▶ Task objective
In the entries below, tally the lines that contain the string "pixels", then state that number alone.

▶ Data for processing
========

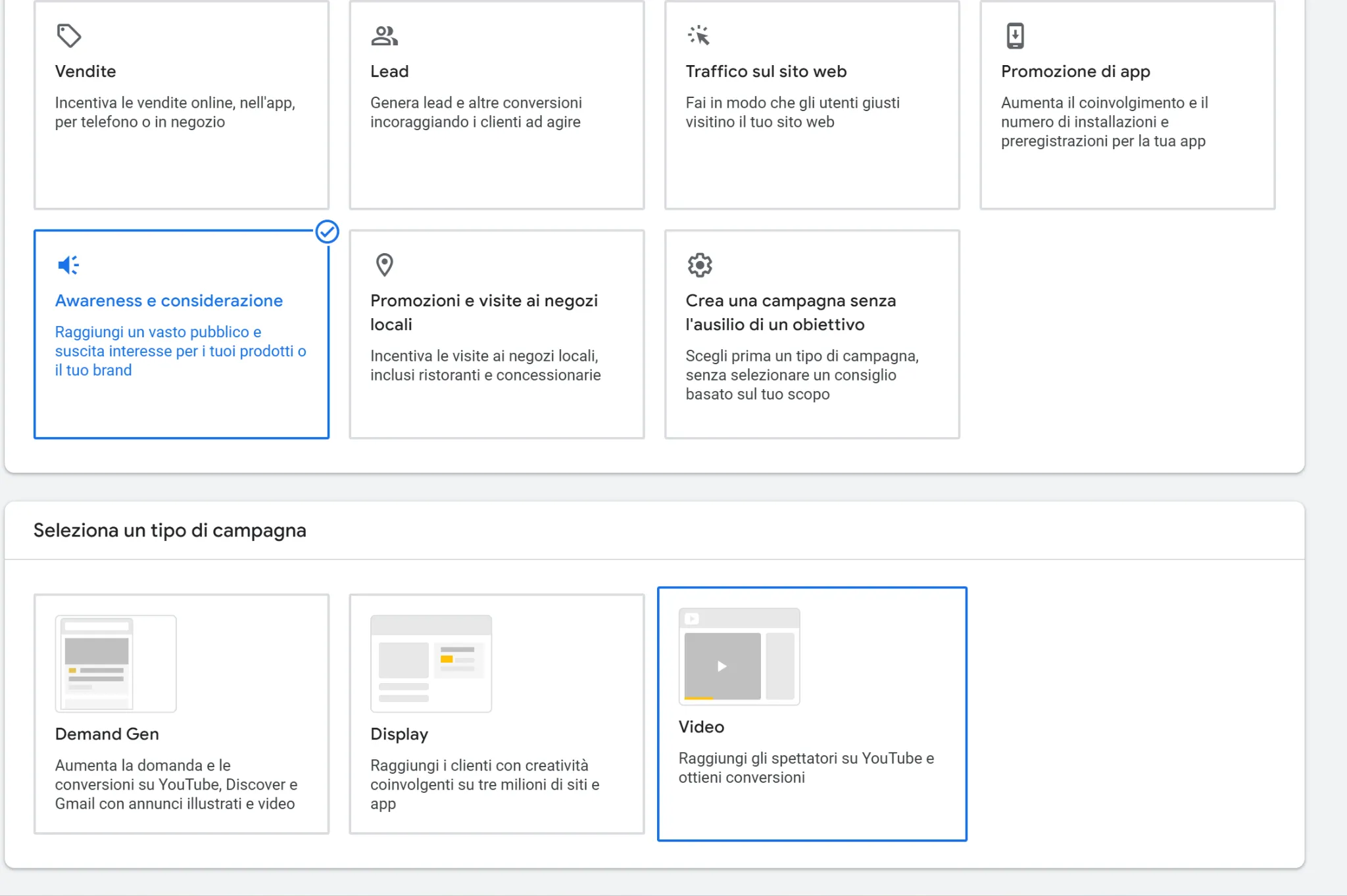
Task: Choose the Lead objective title
Action: [x=389, y=71]
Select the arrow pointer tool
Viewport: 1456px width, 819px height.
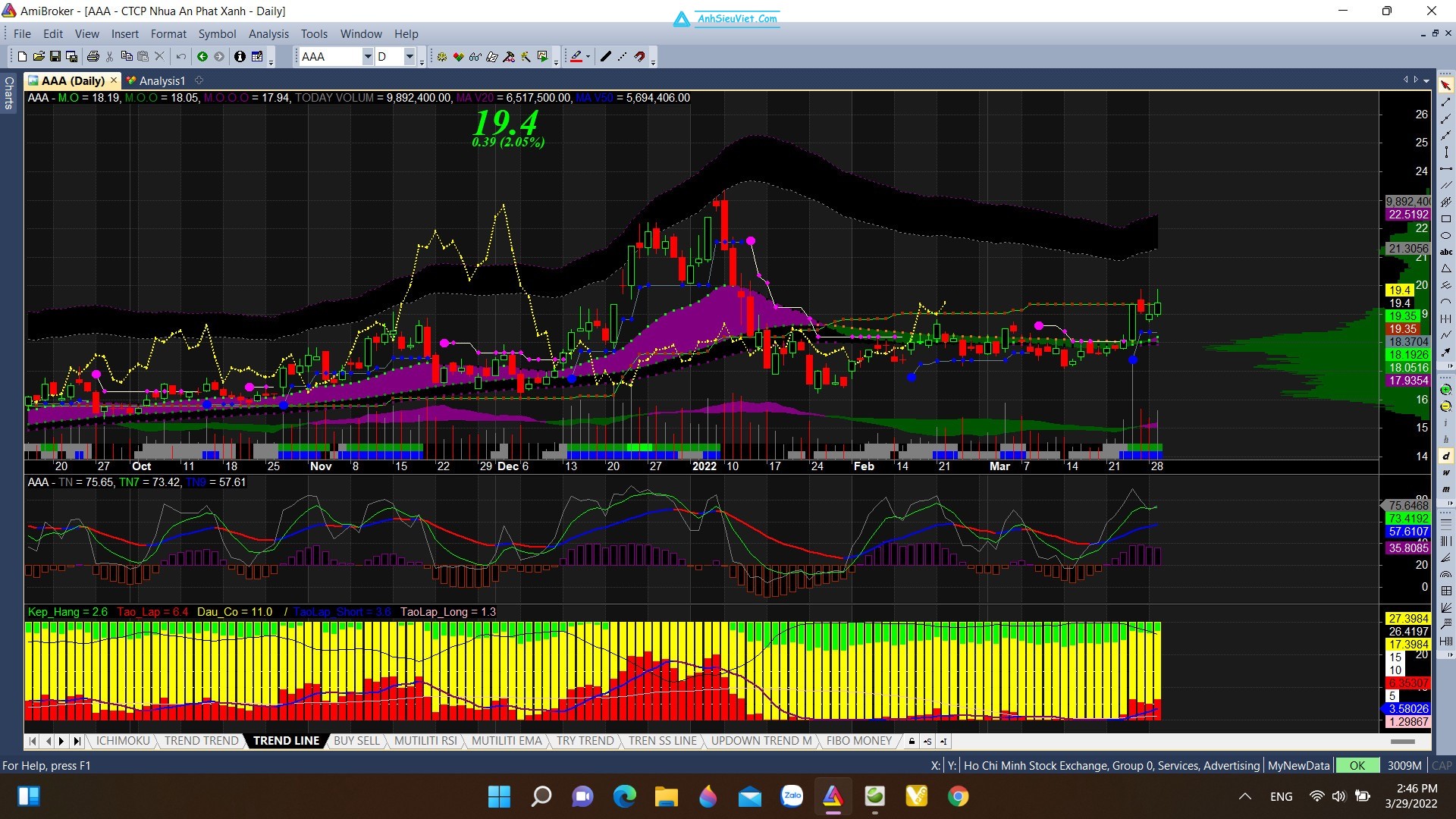[1445, 86]
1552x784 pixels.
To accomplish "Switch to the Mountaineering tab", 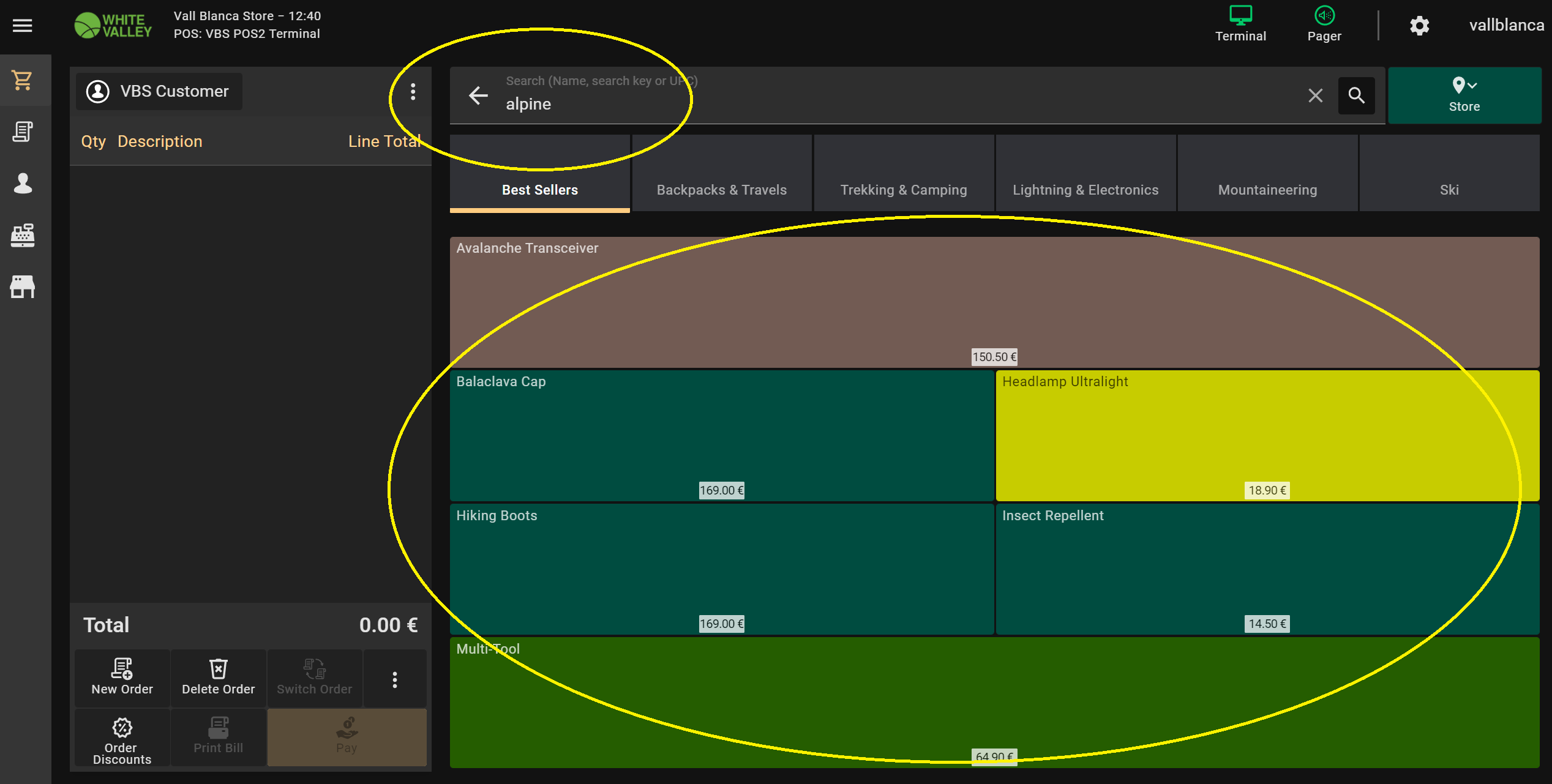I will click(1267, 190).
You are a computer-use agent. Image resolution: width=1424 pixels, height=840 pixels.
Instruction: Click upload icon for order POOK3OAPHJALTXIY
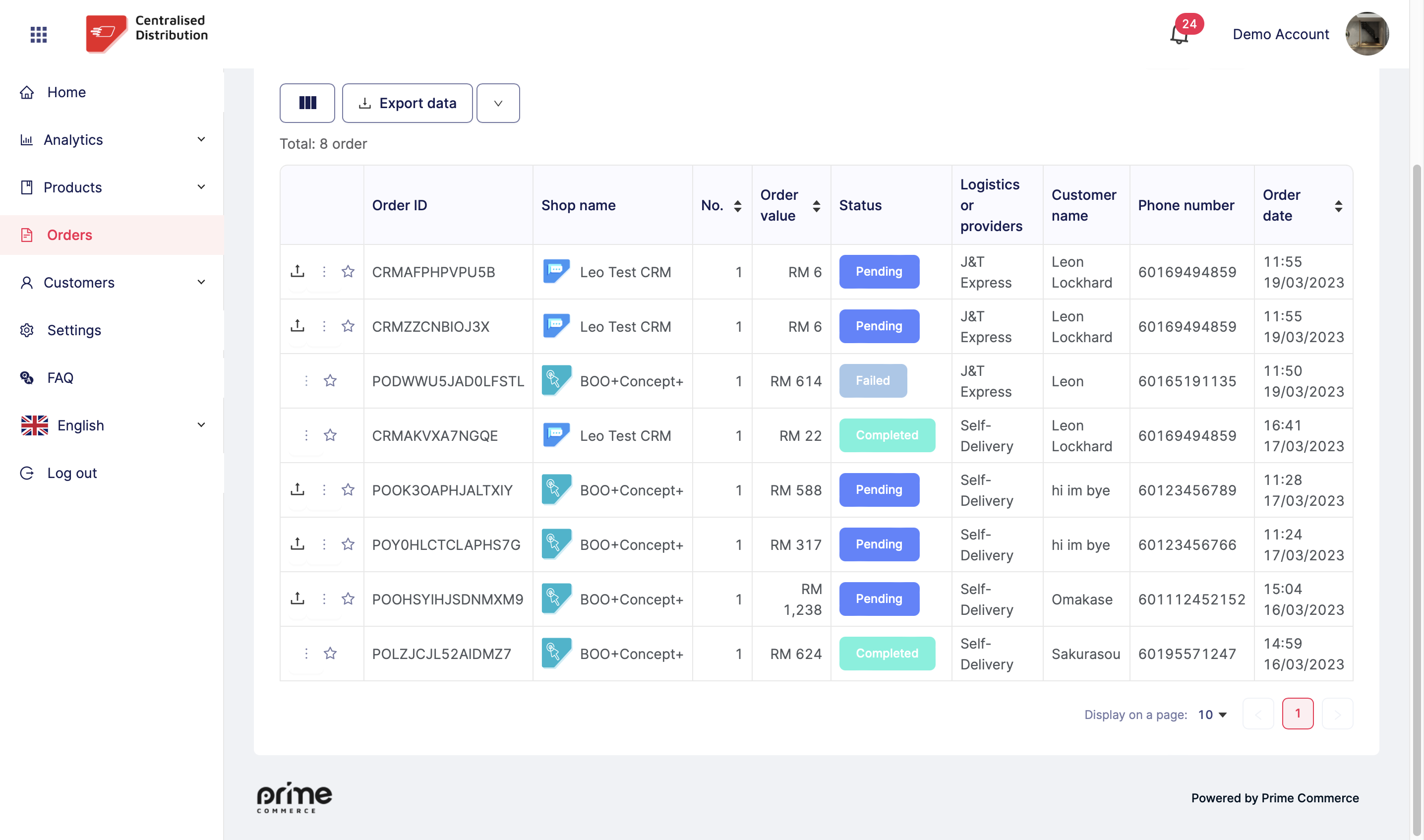297,489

========

▶ Result
2